Потом — край ушёл из-под ноги, и она упала.

Четыре секунды. Сто двадцать три метра. Хильда не кричала.

Она считала.

Профессиональный рефлекс — тот рефлекс, который сильнее страха, сильнее боли, сильнее знания, что через четыре секунды всё кончится. Двадцать лет работы с расстояниями, углами, высотами — двадцать лет измерений — сделали счёт таким же естественным, как дыхание. Мозг не спрашивал разрешения. Мозг считал.

Высота — примерно 120 метров. Ускорение свободного падения — 9,81 м/с². Время падения — t = √(2h/g) = √(240/9,81) ≈ 4,9 секунды. Скорость удара — v = g×t ≈ 48 м/с.

Нет. Не 120 метров. Она видела — измеряла глазами, как делала тысячу раз, — отвесный склон, серый базальт, белую пену внизу. Ближе к ста. Нет, к ста десяти. Угол — не вертикальный, есть наклон, значит, эффективная высота меньше...

Скорость удара — примерно 43 метра в секунду.

Она ошиблась на два метра в секунду. Но это было неважно. Важно было то, что в последние четыре секунды своей жизни Хильда Йонсдоттир была точной. Не храброй — она не думала о храбрости. Не смирившейся — она не думала о смирении. Она думала о числах. О расстоянии, которое сокращалось. О скорости, которая росла. О формуле, которая работала — безупречно, неумолимо, красиво, — как работают все формулы, которые описывают падение.
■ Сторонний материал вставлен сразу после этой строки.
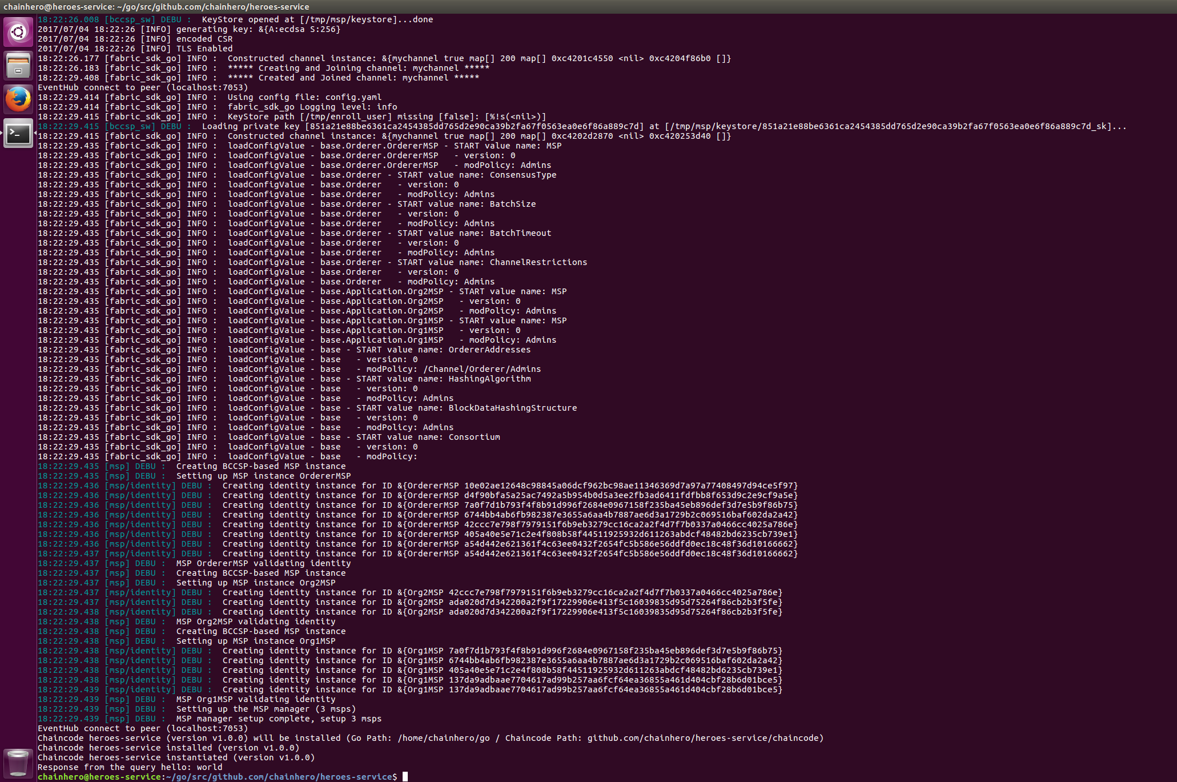Click the 'Chaincode heroes-service instantiated' line

176,757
Последняя мысль — не о детях (потом ей было бы стыдно, если бы «потом» существовало; но мозг в свободном падении не подчиняется этикету — он подчиняется привычке, а привычка Хильды была считать).
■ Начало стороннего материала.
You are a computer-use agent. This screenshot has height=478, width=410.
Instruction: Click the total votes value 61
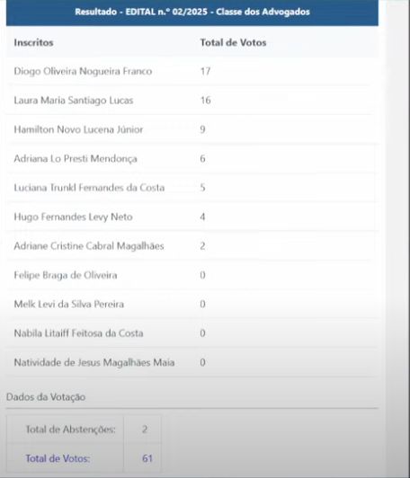(147, 458)
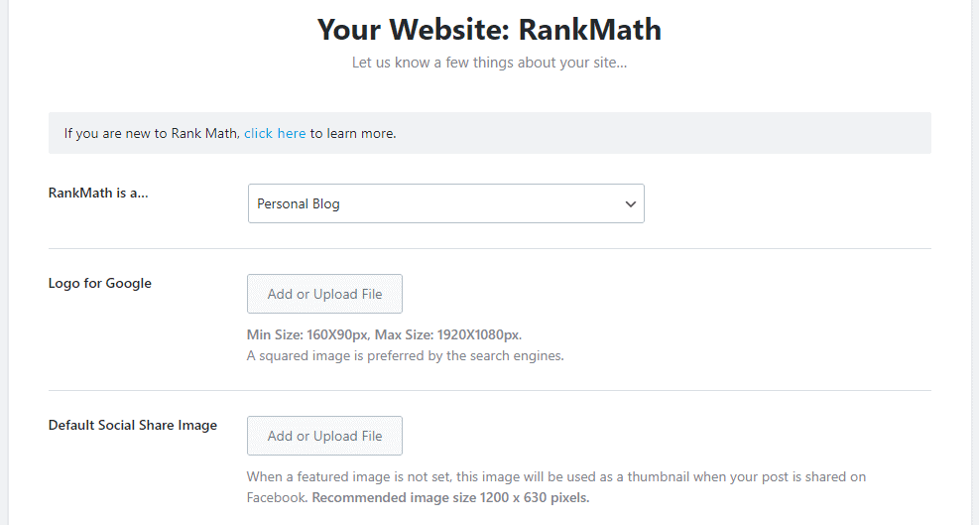Click the "A squared image is preferred" note
This screenshot has height=525, width=979.
click(x=405, y=355)
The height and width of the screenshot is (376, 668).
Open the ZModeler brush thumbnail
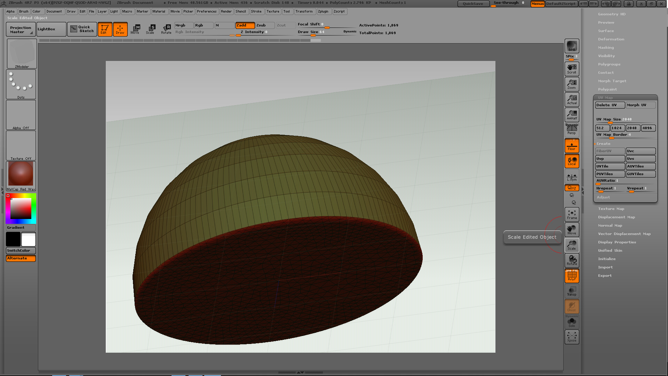pyautogui.click(x=22, y=53)
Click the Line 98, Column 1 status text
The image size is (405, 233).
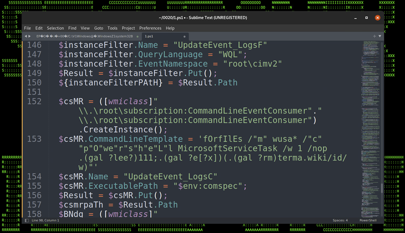point(46,220)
Последняя мысль: сорок три метра в секунду — это сто пятьдесят пять километров в час. Быстрее, чем я когда-либо ездила.

И число моргнуло.

Токио. Девять дней спустя.

Станция «Синдзюку», платформа номер четырнадцать, линия Тюо-Собу, 17:42 по местному времени. Час пик. Два миллиона человек проходили через Синдзюку каждый день — не бывали, не посещали, а именно проходили, потому что Синдзюку — не место, а поток, река из людей, которая никогда не останавливается, даже когда останавливается конкретный человек.
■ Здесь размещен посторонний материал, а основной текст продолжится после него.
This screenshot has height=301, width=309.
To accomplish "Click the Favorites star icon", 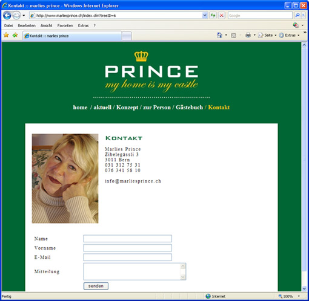I will click(x=6, y=35).
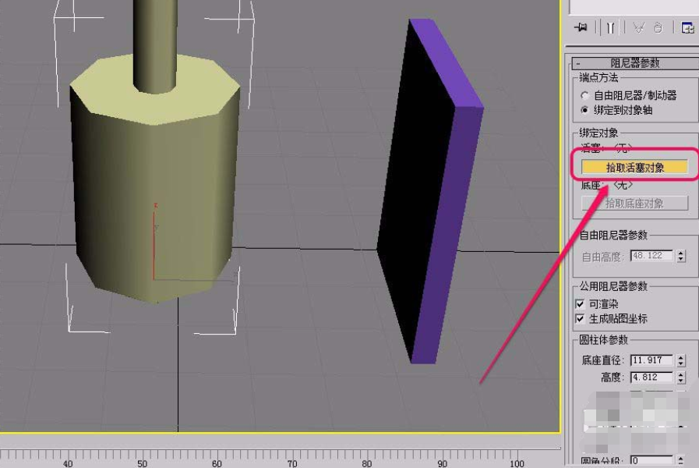Screen dimensions: 699x468
Task: Click the Make Unique icon
Action: [x=639, y=27]
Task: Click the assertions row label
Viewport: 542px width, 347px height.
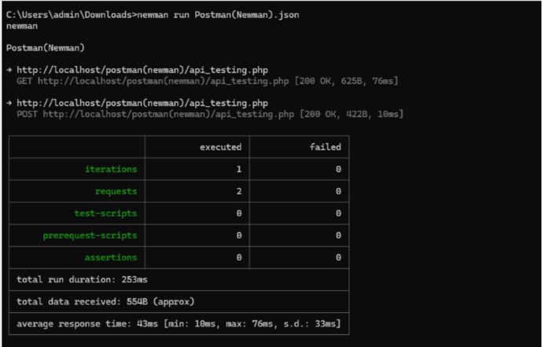Action: coord(111,257)
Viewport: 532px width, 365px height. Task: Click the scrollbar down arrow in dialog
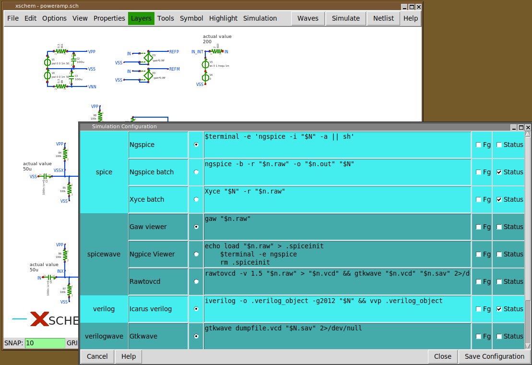(x=528, y=346)
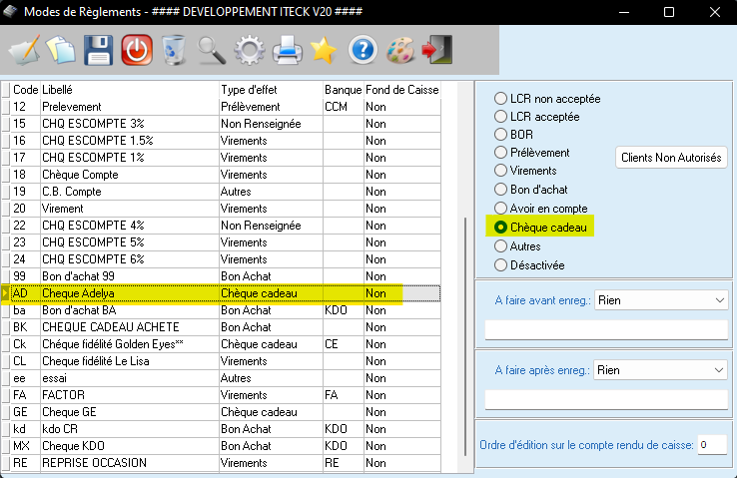The width and height of the screenshot is (737, 478).
Task: Save using the floppy disk icon
Action: pos(98,49)
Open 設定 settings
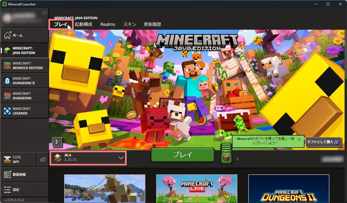The image size is (347, 203). 24,190
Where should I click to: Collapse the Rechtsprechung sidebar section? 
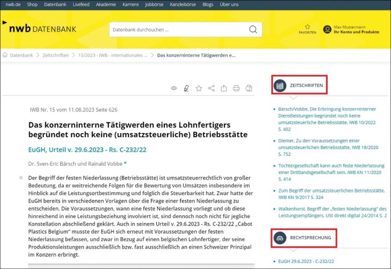pos(303,238)
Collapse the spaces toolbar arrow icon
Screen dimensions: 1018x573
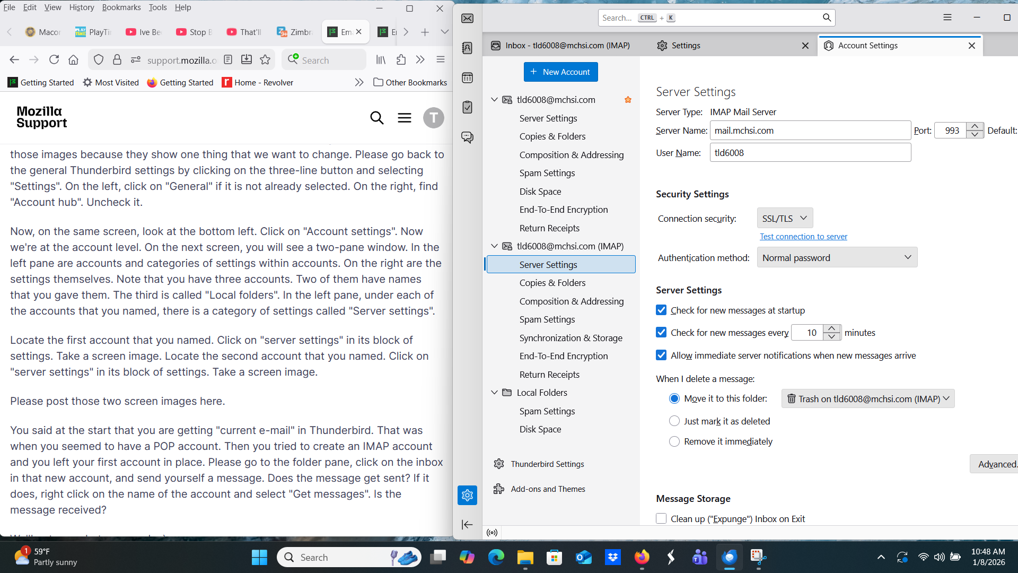click(467, 525)
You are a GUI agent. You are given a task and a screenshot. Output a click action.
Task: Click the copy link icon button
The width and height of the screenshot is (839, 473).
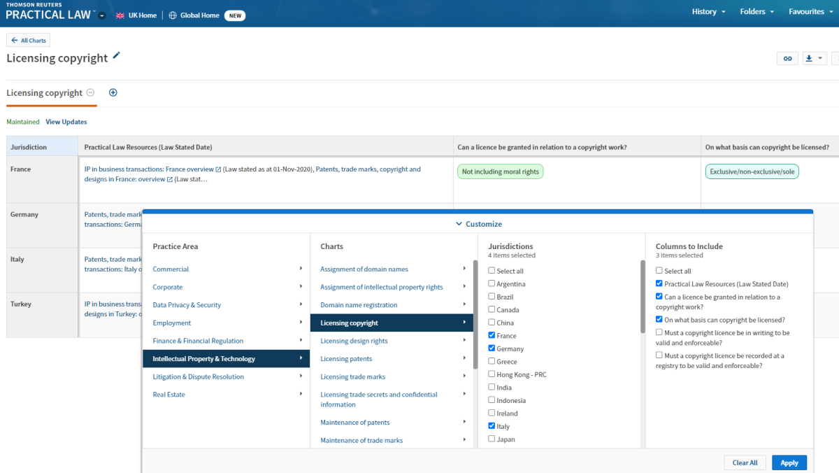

Его звали Ямамото Кэндзи. Семьдесят один год. Бывший инженер-электрик, пенсионер, вдовец. Каждый день — каждый — он ехал на поезде от станции «Огикубо» до «Синдзюку», выходил, пересаживался на линию Маруноути, доезжал до «Хонго-Санчёмэ», шёл в парк Уэно, садился на скамейку у пруда, доставал судоку — книжку в мягкой обложке, из серии «Судоку для продвинутых: уровень дьявольский», — и решал.